The spirit of the crew came through in that QnA. They clearly had fun and were enjoying every bit of their success. The creation of the film is an important part of the story. Casting relied solely on Facebook, Kift offering a first come first served opportunity for anyone with an interest in becoming a Zombie. The iconic scene of the hundred or so Zombies walking across the Menai Bridge is the highlight. Strangers gathered at 3am to take part. A reason Kift gave as to why so many people turned up at this hour was that, ‘It must be really shit around here (Gwynedd) and people have no money, they turned up because they had nothing better to do.’

 

Gary Raymond

Fay Milton, Drummer for Savages

Fay Milton‘Imagine a man brought up from birth in a white cell so that he has never seen anything except the growth of his own body. And then imagine that suddenly he is given some sticks and bright paints. If he were a man with an innate sense of balance and colour harmony, he would then, I think, cover the white walls of his cell as [Jackson] Pollock painted his canvases. He would want to express his ideas and feelings about growth, time, energy, death, but he would lack any vocabulary of seen or remembered visual images with which to do so. He would have nothing more than the gestures he could discover through the act of applying his coloured marks to his white walls. These gestures might be passionate and frenzied but to us they could mean no more than the tragic spectacle of a deaf mute trying to talk.’ So wrote John Berger in his critical essay on the work of the iconic American painter. And in November 2013, it was a passage that rolled through my mind as I watched Fay Milton drumming for Savages.

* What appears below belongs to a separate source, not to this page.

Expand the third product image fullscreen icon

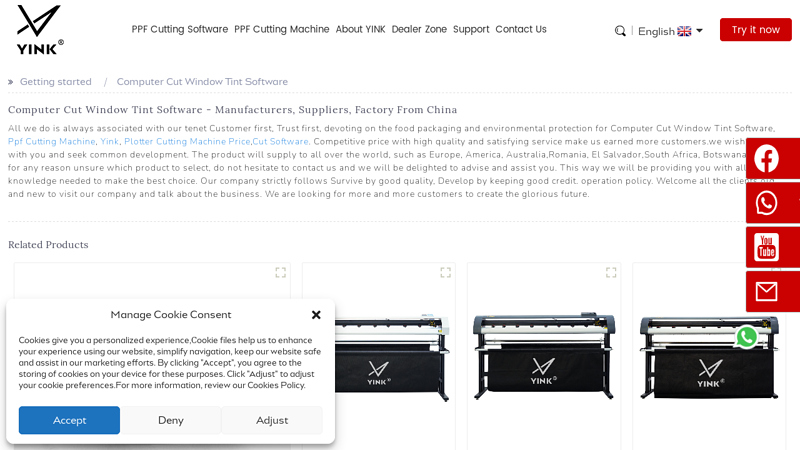(x=611, y=272)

It was a mini-Wales Arts Review outing. I went with Dean Lewis and Craig Austin to Bristol’s Trinity Centre, a cold cave of a building with an Eastern-Bloc feel that complimented the greyscale aesthetic of the band very well. They delivered their version of post-punk Siouxie Sioux swaggering with a winning charm, but the gig was entirely about the woman at the back. Savages songs hang on her iron frameworks; they nomadically set up camp, burn the soil around them and move on, as forceful and dynamic as they are nimble and… well… savage. Most tracks career through right angles of mismatched beats, and Milton, at times, resembles a woodcutter, an Olympian carpenter trying to create beauty and subtlety deep in the unhelpful belly of Hephaestus’ mountain iron forge. She is always putting out fires, honing the landscape of the song, corralling what is left into a viscerally beautiful frame.

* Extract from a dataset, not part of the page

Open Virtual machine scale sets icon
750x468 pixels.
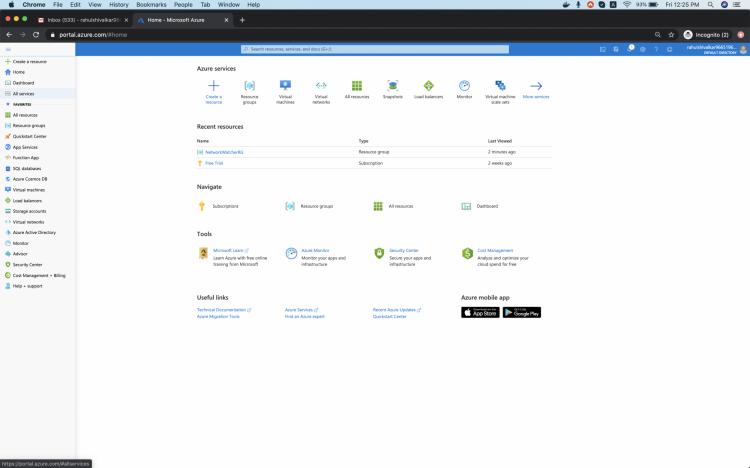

I have never spent an entire gig staring at the drummer before (and neither had Dean Lewis, he informed me after the event, when the hipsters were packing their iPads away and the Red Stripe cans were being swept up). That Savages are such a tight package, such a carefully chiselled aesthetic unit, only emphasises just how mesmerising Milton was. If profundity can be found in the grace employed in animalistic power, then that is what she was that evening. As the reverberation of the skins juddered and thuddered through the hall, down the walls and up through the floors, cliché upon cliché came through me, clichés of tribalism and primeval connections, how a modern sound can drag your atoms back to a time when the universe began. But Berger’s words on Pollock say it better. What is a drummer if not a ‘deaf mute trying to talk’, the conveyance of passion and frenzy through the last gasp of the human experience; the physical being? Fay Milton’s performance is my cultural highlight of 2013, because it was like a great and exhausting conversation, between the two of us, fluent in a language I had not learned, teaching me lessons about love and time and space. Now, that’s not a bad night out.